Work instruction:
Which of the lines below contain the string "will"? Copy each one.

(Stored items)
☆ ☆ ☆ ☆ ☆
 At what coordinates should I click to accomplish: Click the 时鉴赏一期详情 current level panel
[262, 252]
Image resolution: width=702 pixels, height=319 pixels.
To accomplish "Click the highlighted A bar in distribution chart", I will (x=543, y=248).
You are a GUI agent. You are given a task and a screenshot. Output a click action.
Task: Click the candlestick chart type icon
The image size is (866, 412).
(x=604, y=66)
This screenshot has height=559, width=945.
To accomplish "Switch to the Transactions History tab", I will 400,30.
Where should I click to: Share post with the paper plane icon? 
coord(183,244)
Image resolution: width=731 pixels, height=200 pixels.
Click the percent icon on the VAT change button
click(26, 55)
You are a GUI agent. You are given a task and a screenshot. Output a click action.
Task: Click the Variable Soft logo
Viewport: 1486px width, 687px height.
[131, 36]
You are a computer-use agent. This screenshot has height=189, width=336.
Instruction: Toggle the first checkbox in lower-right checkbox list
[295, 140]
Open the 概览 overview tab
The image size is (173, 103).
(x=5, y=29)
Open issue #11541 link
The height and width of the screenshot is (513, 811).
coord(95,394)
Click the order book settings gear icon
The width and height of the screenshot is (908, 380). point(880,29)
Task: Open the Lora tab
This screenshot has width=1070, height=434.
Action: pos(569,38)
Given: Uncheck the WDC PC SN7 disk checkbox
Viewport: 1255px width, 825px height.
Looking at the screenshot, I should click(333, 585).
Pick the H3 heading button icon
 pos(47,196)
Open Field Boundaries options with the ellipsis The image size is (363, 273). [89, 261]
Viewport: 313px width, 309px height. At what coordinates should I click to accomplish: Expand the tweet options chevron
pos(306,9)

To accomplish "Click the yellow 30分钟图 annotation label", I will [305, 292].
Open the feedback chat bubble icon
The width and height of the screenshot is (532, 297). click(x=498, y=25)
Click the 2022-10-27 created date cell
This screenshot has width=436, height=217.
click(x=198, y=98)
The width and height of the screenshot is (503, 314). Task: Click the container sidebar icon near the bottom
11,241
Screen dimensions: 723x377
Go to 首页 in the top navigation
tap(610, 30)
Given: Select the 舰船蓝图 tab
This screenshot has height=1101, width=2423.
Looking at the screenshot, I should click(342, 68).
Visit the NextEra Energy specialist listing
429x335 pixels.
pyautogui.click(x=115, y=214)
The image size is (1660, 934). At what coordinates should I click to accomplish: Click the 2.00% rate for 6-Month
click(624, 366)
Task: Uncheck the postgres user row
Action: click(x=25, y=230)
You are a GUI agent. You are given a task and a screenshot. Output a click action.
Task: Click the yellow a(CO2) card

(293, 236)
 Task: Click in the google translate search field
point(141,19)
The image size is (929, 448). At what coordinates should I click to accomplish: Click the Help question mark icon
☆ ☆ ☆ ☆ ☆
Answer to this problem:
To accomplish "Click the highlighted A bar in distribution chart", I will (x=543, y=248).
To accomplish "Switch to the Transactions History tab", I will 400,30.
To accomplish "Click the yellow 30分钟图 annotation label", I will [305, 292].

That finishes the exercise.